The FDA has approved just a handful of such digital mental health interventions, but there are hundreds or maybe in a regulatory gray area, which are available without a prescription.

Rock Health, a full-service seed fund that supports startups working in digital health, found that digital behavioral health companies that create these interventions drew $2.4 billion in venture funding in 2020 alone.

It is unclear how well these digital interventions work and how they should be regulated, which is why experts argue that psychologists or mental health experts should play a key role in the development, approval, and use of digital therapeutics, according to the American Psychological Association (APA).

Psychologist Jonathan Comer of Florida International University said, “The world has changed, and people are using remote technologies in almost every aspect of their lives, including for psychological services. It’s happening whether psychologists are on board or not. We can either opt out or be a part of how people engage with these wellness resources.”

Dr. Stephen Schueller of the University of California, Irvine, said, “We have an enormous supply and demand problem in mental health. There are many more people who want services than there are professionals available to provide them and not by a small margin.”

“Everyone agrees it’s early days for the field,” said Dr. John Torous of Beth Israel Deaconess Medical Center in Boston. “The intention is good, but we don’t really know how well these things work.”

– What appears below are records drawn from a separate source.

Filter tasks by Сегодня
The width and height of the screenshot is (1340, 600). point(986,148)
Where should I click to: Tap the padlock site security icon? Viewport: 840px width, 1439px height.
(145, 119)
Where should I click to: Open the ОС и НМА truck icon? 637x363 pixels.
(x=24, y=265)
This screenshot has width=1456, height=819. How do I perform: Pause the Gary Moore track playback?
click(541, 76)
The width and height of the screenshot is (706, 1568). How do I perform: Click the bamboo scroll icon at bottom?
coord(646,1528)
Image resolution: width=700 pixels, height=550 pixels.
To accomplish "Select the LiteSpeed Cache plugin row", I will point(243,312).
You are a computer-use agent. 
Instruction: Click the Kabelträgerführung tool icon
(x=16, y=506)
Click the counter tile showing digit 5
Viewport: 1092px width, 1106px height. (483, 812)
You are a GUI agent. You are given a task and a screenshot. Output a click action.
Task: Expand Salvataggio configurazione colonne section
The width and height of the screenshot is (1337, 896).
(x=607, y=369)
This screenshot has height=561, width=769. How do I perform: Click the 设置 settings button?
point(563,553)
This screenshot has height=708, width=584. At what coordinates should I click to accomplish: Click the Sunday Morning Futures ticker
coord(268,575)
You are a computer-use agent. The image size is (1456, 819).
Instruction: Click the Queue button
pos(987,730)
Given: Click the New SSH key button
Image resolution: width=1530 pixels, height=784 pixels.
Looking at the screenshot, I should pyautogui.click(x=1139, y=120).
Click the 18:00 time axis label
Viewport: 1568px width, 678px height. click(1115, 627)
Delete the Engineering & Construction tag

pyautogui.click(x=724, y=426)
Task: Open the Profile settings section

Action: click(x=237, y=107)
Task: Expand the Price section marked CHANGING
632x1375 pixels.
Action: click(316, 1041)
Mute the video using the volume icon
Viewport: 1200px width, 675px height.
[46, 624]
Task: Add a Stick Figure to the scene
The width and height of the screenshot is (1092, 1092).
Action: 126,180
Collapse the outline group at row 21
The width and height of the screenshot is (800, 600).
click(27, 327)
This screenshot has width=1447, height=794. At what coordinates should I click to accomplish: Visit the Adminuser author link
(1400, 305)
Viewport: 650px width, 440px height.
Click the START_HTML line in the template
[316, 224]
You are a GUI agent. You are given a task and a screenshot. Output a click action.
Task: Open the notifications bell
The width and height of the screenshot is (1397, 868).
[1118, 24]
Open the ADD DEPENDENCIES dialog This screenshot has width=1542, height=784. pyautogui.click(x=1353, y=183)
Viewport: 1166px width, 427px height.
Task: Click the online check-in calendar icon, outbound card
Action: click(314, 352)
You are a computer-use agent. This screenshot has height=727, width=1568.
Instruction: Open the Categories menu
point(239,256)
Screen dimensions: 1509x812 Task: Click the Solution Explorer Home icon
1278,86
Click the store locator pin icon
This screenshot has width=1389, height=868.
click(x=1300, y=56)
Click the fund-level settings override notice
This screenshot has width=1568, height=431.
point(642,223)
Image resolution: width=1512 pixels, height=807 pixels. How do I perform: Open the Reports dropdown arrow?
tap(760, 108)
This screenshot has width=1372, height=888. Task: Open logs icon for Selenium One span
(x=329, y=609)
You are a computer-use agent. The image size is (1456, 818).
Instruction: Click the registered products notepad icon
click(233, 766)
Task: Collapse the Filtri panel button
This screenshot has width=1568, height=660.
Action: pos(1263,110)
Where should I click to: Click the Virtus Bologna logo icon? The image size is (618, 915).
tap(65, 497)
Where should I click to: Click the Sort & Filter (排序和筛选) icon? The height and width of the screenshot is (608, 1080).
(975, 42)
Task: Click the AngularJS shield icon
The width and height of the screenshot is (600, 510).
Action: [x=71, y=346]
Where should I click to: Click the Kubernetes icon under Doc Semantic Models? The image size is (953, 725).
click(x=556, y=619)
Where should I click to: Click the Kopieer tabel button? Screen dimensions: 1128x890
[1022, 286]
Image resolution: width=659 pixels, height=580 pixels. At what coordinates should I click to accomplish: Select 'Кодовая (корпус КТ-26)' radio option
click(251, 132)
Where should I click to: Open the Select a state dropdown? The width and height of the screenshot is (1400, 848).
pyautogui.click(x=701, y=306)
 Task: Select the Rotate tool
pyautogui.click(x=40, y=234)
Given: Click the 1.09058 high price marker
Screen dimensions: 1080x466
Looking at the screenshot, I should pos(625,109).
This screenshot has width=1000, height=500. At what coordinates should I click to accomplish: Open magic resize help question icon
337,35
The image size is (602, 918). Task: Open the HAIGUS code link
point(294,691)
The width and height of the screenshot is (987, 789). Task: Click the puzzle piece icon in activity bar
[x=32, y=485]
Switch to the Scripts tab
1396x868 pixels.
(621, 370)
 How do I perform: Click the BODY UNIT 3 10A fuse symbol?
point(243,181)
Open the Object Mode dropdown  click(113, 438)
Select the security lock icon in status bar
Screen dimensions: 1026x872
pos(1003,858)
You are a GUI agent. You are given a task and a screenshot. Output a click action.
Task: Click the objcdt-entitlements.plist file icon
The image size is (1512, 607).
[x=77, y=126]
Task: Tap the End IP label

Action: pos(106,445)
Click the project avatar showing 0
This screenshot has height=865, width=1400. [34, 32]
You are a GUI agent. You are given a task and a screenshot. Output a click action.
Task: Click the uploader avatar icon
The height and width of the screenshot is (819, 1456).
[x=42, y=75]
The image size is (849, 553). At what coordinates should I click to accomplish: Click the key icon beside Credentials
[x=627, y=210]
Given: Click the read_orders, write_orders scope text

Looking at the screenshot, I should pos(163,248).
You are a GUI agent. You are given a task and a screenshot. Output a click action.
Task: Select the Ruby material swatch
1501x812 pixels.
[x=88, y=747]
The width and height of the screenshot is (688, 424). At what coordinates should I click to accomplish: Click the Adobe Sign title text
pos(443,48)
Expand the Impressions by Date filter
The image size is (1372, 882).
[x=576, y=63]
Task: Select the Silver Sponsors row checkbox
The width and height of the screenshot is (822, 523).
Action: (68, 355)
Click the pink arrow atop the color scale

“It’s a good start,” Dr. Torous said, but he said more detailed regulatory guidelines are needed.

The FDA also seems to recognize the need for a more comprehensive approach to digital health technologies, according to the APA. In 2020, the US drug regulatory body launched a Digital Health Center of Excellence to coordinate research, support developers, and help reframe its regulatory approach to digital health technology.

Dr. Jenna Carl, Chief Medical Officer of Big Health, a digital therapeutics company, said, “By far, the majority of digital therapeutics for mental and behavioral health fall under FDA enforcement discretion.”

She said the decision to delay pursuing product claims that require FDA approval was a strategic move to improve access to safe and effective interventions for common mental health issues, according to the APA.

“Most people with mental health conditions don’t actually talk to their provider about them,” Dr. Carl said. “The prescription barrier means most mental health care providers can’t provide access to these behavioral solutions.”

Meanwhile, the APA is taking efforts to address issues in emerging technologies, including a strategic approach for addressing digital therapeutics in psychological care. Earlier this year, the association launched the Office of Health Care Innovation to address these issues.

Some psychologists might see these tools as a threat, but Dr. Carl believes it is more helpful to focus on their potential.

“Other medical professionals are happy to take advantage of these tools,” she said. “There’s a risk in psychologists not seeing this as an opportunity. And the industry wants psychologists—including research psychologists and clinicians—to be involved.”